_Try it_
Using the listing below, retype the line bearing "اخبار و بررسی درایو های نوری (689, 804)" and each line after it, word for word, and nothing further.

_Data for review_

[Start of Attachment]

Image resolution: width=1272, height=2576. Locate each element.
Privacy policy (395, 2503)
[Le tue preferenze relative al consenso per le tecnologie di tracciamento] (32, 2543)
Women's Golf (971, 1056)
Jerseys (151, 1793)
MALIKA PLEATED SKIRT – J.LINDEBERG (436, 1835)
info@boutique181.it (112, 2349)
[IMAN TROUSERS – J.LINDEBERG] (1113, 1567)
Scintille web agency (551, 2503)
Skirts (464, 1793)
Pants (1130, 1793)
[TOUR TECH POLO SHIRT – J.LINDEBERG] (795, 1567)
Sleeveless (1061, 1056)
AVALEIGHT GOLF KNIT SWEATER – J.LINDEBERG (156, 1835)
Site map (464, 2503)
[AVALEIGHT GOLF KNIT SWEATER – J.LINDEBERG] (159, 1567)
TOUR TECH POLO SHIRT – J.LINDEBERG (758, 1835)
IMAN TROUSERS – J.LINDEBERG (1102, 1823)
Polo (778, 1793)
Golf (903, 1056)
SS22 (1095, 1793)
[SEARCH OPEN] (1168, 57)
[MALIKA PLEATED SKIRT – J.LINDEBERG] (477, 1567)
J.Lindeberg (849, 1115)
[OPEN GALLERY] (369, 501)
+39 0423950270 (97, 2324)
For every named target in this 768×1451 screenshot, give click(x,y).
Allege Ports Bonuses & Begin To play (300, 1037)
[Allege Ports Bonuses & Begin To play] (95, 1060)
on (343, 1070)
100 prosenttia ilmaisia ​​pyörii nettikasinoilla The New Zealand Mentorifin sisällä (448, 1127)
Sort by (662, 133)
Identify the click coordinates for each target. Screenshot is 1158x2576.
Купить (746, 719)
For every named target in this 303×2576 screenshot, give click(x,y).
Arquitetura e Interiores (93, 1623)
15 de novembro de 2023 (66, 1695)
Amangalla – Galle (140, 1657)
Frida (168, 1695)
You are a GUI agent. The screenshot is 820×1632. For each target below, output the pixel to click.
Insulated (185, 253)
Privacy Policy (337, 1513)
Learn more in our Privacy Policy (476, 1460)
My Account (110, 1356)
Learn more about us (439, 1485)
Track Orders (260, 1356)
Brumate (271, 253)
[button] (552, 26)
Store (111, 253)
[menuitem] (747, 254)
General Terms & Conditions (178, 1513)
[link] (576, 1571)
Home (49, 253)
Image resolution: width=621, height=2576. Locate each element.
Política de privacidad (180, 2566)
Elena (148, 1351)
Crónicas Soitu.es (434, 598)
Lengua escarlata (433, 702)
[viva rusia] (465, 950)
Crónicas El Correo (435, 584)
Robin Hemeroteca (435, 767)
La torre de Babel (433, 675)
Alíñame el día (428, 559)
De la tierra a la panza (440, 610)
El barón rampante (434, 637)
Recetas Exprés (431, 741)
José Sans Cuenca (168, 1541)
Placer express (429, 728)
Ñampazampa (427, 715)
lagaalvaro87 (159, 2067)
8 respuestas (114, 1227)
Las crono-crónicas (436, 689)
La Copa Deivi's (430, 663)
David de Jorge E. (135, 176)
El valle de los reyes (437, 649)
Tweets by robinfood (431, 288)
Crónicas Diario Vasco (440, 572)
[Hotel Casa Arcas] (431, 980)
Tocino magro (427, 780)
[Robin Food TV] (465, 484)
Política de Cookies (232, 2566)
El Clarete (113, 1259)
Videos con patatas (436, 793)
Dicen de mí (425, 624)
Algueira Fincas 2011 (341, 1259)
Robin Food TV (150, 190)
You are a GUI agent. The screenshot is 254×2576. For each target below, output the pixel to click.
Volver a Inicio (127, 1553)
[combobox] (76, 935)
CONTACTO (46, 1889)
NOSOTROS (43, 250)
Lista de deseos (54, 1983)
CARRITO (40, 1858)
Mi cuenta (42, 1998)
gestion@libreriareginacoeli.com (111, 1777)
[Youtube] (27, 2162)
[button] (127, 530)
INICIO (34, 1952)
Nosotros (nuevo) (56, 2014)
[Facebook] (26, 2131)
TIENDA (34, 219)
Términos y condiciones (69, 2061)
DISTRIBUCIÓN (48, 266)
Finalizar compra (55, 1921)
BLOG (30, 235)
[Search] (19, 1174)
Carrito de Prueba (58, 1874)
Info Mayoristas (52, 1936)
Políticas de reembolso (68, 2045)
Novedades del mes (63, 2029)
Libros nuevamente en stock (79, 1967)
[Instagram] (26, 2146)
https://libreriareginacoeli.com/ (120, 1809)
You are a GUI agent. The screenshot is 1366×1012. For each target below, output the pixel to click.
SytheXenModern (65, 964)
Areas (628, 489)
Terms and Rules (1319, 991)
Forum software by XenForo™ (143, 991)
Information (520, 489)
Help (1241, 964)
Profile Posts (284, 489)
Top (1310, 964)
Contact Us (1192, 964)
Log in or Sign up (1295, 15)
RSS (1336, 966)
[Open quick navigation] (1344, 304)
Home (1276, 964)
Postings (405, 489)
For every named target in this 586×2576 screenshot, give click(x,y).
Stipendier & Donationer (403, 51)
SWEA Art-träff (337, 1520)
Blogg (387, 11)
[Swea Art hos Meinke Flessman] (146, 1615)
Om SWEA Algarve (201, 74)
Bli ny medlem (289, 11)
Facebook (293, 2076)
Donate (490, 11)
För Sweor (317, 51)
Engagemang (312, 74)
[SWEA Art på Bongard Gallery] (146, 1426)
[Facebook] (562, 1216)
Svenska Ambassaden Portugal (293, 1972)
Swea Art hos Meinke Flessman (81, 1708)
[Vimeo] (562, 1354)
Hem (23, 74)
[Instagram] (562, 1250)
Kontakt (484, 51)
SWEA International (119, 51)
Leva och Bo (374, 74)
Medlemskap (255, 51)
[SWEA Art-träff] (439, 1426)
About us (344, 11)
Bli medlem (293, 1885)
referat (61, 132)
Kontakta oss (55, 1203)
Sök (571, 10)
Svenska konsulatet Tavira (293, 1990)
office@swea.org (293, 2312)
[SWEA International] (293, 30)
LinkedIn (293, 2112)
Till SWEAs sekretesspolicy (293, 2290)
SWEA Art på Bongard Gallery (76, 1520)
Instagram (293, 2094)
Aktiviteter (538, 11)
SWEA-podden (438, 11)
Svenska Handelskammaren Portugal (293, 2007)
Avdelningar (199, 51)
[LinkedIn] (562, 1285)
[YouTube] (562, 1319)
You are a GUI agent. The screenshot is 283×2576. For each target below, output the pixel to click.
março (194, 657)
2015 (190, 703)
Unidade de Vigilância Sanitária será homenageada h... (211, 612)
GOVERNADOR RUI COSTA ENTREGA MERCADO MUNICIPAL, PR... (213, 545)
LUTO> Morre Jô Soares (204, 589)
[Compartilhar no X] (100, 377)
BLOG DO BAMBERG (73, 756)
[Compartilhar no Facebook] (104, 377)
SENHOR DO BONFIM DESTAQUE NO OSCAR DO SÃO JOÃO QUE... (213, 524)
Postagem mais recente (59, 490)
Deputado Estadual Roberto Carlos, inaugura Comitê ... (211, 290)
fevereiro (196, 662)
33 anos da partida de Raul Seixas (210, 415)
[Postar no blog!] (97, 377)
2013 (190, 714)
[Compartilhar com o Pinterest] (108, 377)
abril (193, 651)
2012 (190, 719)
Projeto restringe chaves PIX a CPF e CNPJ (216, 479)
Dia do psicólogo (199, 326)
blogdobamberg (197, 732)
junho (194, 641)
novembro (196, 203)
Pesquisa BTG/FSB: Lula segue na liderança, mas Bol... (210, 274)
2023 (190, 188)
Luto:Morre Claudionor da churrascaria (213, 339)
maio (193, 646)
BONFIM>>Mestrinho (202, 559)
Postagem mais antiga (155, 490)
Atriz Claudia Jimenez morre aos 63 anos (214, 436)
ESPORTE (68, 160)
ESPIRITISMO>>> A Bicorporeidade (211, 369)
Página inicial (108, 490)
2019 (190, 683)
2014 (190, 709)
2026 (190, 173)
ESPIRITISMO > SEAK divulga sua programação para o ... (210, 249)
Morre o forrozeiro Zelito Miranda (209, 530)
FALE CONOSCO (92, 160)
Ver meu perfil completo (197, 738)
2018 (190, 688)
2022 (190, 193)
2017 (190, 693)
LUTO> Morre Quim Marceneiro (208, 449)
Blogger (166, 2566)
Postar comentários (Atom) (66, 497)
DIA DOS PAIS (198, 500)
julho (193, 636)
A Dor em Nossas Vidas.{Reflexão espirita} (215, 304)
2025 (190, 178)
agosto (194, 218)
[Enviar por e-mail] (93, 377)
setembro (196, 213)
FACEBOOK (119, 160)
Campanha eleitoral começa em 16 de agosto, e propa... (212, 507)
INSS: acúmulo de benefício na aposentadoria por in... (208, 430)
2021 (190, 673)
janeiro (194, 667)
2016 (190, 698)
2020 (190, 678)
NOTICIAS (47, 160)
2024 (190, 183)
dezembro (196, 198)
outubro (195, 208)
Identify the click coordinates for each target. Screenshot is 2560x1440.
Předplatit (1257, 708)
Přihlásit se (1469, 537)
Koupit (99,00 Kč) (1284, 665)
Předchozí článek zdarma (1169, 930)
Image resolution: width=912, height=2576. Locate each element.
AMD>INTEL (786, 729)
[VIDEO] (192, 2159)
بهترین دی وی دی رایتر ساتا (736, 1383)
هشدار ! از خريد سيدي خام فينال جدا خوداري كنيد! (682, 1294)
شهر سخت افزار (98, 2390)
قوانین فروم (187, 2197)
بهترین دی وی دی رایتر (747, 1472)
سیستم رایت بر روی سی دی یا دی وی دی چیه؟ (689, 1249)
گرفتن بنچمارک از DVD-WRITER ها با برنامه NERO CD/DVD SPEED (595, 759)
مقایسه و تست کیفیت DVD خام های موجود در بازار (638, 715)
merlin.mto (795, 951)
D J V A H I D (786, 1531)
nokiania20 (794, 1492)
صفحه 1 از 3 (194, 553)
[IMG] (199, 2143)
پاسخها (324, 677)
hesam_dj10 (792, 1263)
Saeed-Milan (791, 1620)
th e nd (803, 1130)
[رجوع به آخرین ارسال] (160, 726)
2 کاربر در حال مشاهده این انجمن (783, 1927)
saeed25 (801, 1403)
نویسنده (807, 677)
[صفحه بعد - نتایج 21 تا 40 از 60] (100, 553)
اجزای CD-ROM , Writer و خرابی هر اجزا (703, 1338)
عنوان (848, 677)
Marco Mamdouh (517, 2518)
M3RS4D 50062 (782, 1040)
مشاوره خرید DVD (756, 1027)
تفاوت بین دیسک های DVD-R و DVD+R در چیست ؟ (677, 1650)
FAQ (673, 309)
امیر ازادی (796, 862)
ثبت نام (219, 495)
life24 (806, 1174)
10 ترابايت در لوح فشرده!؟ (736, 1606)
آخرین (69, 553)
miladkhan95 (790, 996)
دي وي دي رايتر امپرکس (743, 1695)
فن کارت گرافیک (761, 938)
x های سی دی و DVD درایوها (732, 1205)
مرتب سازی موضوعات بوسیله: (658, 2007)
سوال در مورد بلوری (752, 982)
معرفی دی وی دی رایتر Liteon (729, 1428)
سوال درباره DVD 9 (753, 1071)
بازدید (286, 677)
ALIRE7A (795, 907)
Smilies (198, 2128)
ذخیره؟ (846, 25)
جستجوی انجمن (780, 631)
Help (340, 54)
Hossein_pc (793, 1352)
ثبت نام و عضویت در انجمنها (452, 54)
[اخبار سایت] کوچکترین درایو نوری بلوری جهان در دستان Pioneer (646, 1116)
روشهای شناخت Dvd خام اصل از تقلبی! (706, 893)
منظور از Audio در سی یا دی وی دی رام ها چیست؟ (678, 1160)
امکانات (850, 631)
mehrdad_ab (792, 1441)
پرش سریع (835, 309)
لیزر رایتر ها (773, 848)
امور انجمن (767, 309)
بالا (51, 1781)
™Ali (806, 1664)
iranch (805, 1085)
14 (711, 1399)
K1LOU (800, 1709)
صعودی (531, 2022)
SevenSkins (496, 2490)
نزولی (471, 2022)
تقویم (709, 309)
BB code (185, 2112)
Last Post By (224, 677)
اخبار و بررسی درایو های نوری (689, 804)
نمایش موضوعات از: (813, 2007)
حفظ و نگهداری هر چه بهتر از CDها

[End of Attachment]

_Written solution_
اخبار و بررسی درایو های نوری (689, 804)
نمایش موضوعات از: (813, 2007)
حفظ و نگهداری هر چه بهتر از CDها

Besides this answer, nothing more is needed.